While the consistency of the test based on Tn,w may be proved for a general class of weight functions, the choice w(t) = eλt, λ > 0, is particularly appealing from the computational point of view. To see this write Tn,λ for the test statistic in (8) with weight function eλt. Then after some straightforward algebra (refer to Appendix A for details) we obtain

$$\begin{array}{ll}{T}_{n,\lambda }=&\frac{\lambda }{n}\mathop{\sum }\limits_{j,k=1}^{n}\frac{1}{{\lambda }^{2}+{\left({\widehat{\widetilde{\varepsilon }}}_{jk}^{-}\right)}^{2}}-\frac{1}{{\lambda }^{2}+{\left({\widehat{\widetilde{\varepsilon }}}_{jk}^{+}\right)}^{2}}+\frac{4{\widehat{\widetilde{\varepsilon }}}_{jk}^{+}}{{\left({\lambda }^{2}+{\left({\widehat{\widetilde{\varepsilon }}}_{jk}^{+}\right)}^{2}\right)}^{2}}\\ &+\,\frac{2\left({\lambda }^{2}-3{\left({\widehat{\widetilde{\varepsilon }}}_{jk}^{+}\right)}^{2}\right)}{{\left({\lambda }^{2}+{\left({\widehat{\widetilde{\varepsilon }}}_{jk}^{+}\right)}^{2}\right)}^{3}}+\frac{2\left({\lambda }^{2}-3{\left({\widehat{\widetilde{\varepsilon }}}_{jk}^{-}\right)}^{2}\right)}{{\left({\lambda }^{2}+{\left({\widehat{\widetilde{\varepsilon }}}_{jk}^{-}\right)}^{2}\right)}^{3}},\end{array}$$
(8)

where we write ∑j,k for the double sum ∑jk, and where \({\widehat{\widetilde{\varepsilon }}}_{jk}^{+}={\widehat{\widetilde{\varepsilon }}}_{k}+{\widehat{\widetilde{\varepsilon }}}_{j}\), and \({\widehat{\widetilde{\varepsilon }}}_{jk}^{-}={\widehat{\widetilde{\varepsilon }}}_{k}-{\widehat{\widetilde{\varepsilon }}}_{j}\), j, k = 1, …, n.

We now illustrate the role that the weight function eλt plays in the test statistic Tn,λ. To this end we use expansions of the trigonometric functions \(\sin (\cdot )\) and \(\cos (\cdot )\), and after after some algebra (refer to Appendix B for details) we obtain from (8)

$$\begin{array}{r}\mathop{\lim }\limits_{\lambda \to \infty }\frac{{\lambda }^{3}}{4}{T}_{n,\lambda }=n{\left(\frac{1}{n}\mathop{\sum }\limits_{j = 1}^{n}{\widehat{\widetilde{\varepsilon }}}_{j}+1\right)}^{2}.\end{array}$$
(9)

The “limit statistic” in the right–hand side of (9) measures normalized distance from unity of the sample mean of the standardized residuals \({\widehat{\widetilde{\varepsilon }}}_{j}\).
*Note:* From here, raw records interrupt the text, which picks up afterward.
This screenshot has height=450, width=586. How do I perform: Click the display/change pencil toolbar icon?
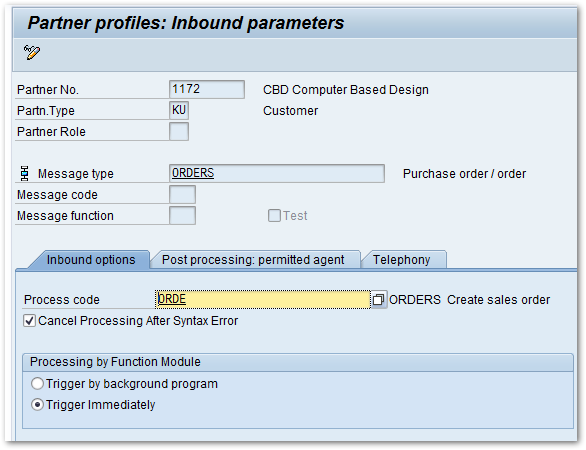tap(32, 52)
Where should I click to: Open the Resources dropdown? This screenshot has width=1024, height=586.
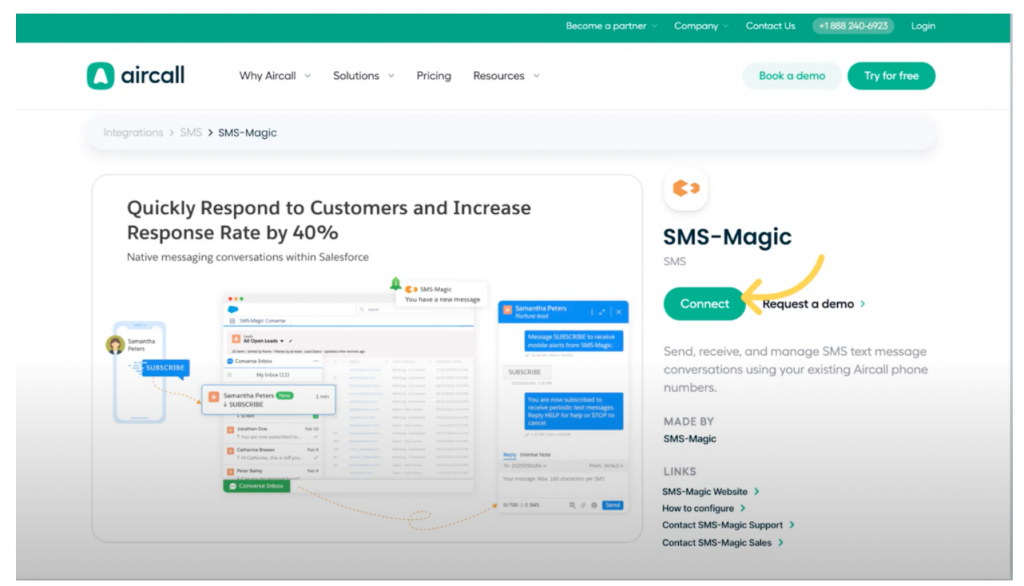coord(499,75)
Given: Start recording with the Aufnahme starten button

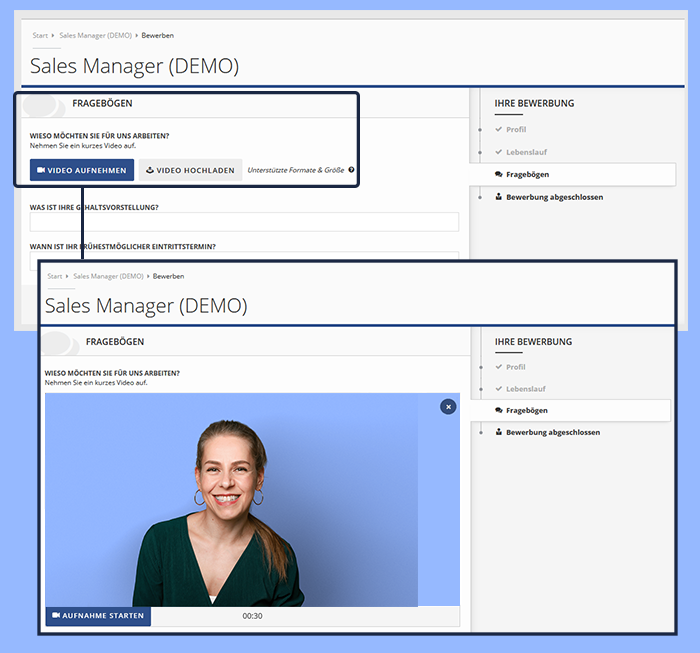Looking at the screenshot, I should [x=98, y=615].
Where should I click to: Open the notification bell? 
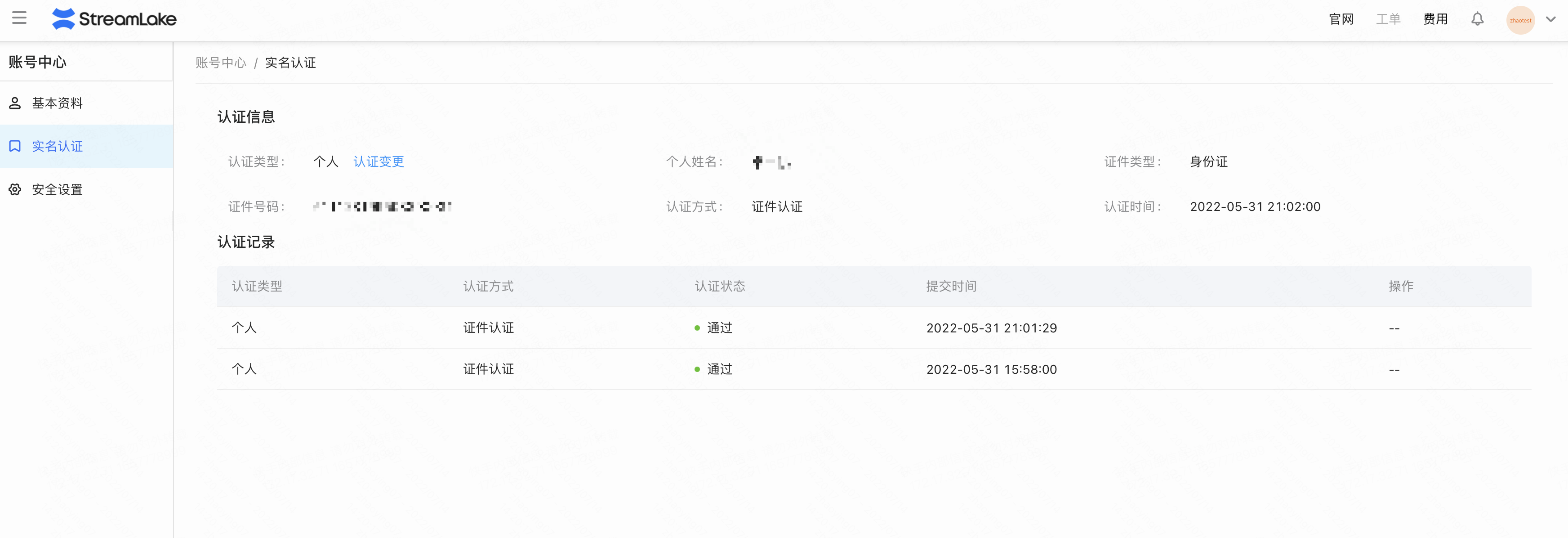[1477, 19]
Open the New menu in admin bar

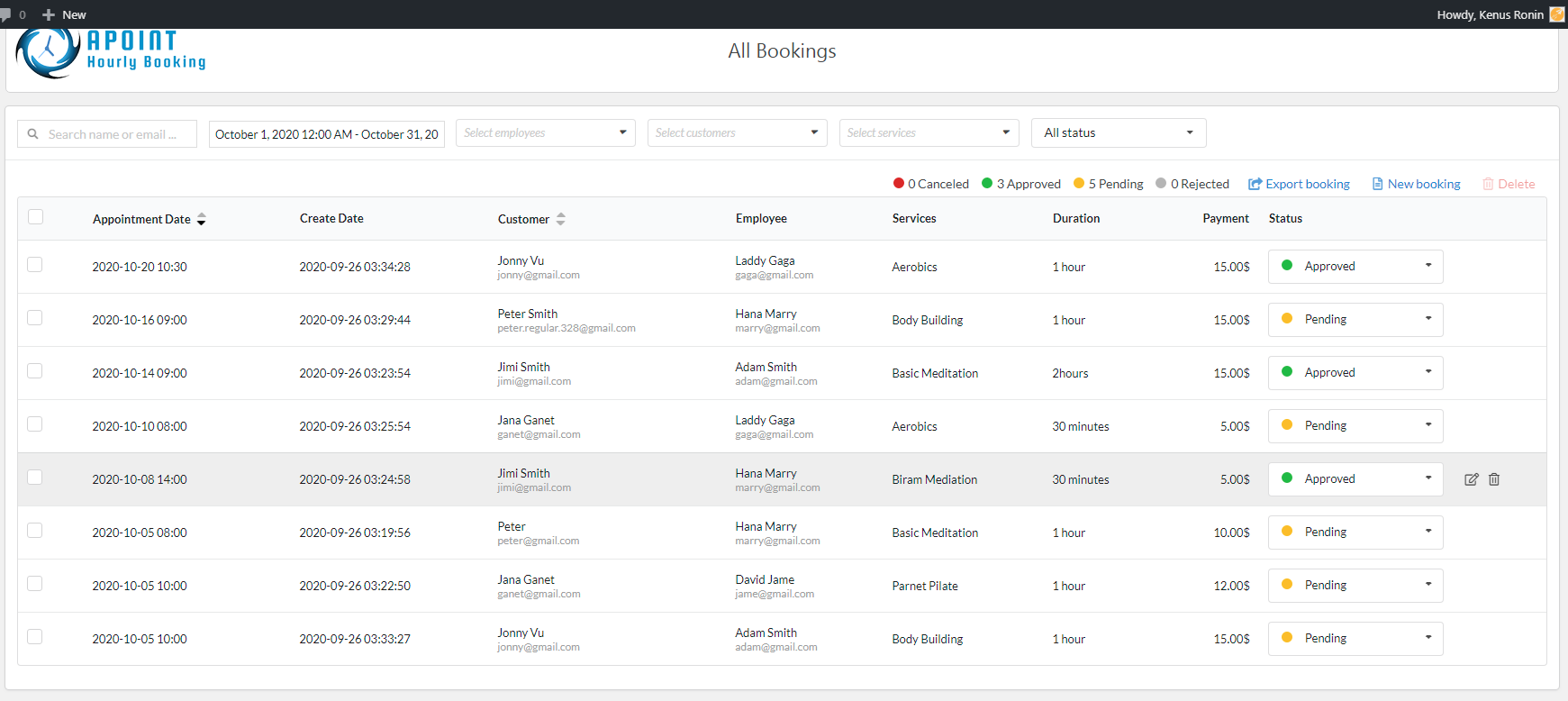[x=65, y=14]
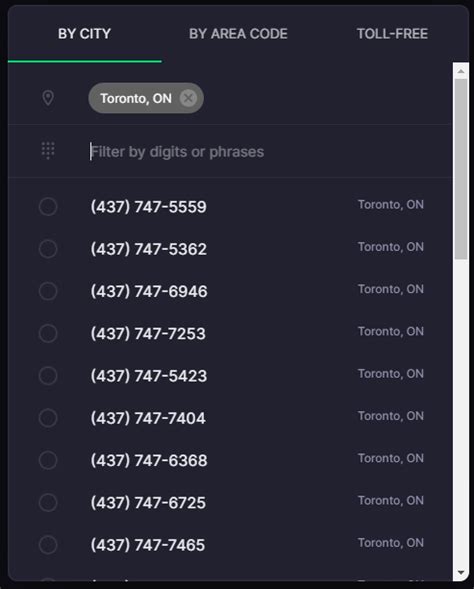The image size is (474, 589).
Task: Open the TOLL-FREE tab
Action: (x=392, y=34)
Recall in this connection that under the null hypothesis \({{{{\mathcal{H}}}}}_{0}\), \({\mathbb{E}}(\widetilde{\varepsilon })=-1\), and thus this distance should vanish under \({{{{\mathcal{H}}}}}_{0}\), as n → . However this same distance will also vanish under an alternative for which the standardized error term happens to have expectation equal to one. In conclusion taking a value of the weight parameter λ that is “too large” forces the test to depend on lower order moments of the residuals and should be avoided if the test is to have good power against alternatives with arbitrary moment structure. On the other hand, values of λ too close to the origin result in a test that is prone to numerical error due to periodicity of trigonometric functions.

Remark 1

It is clear from Eqs. (3)–(4) which are instrumental in defining our test statistic that (5) is robust to the law of the pure statistical error v, as long as this law satisfies \({C}_{v}(t)\ne 0,\,t\,\in\, {\mathbb{R}}\). Of course the test statistic is conditioned on a preliminary estimation step, and thus rejecting on the basis of the test in (8) implies rejection of the “entire” normal/exponential law for the composed error in that this entire law is present in the test statistic both at the estimation as well as at the test construction step following the estimation step. In this sense our test has power not only against non-exponential specifications for u, but also against any non-normal specification for v, such as the Student-t (see Wheat et al. (2019)) and the stable (see Tsionas (2012)) specification. We refer the interested reader to the accompanying Supplement for corresponding Monte Carlo results. In this connection we note that a large class of distributions with φZ ≠ 0 is the class of infinitely divisible laws (see Sasvári (2013), §3.11). At the same time, and while tailored specifically to the null hypothesis \({{{{\mathcal{H}}}}}_{0}\) of exponentiality in (2), our test may also be applied with any other law of v with a non-vanishing CF. To do so one has to apply (8) as test statistic but the residuals have to be computed via, say maximum likelihood, that takes into account the specific non-normal law postulated for v.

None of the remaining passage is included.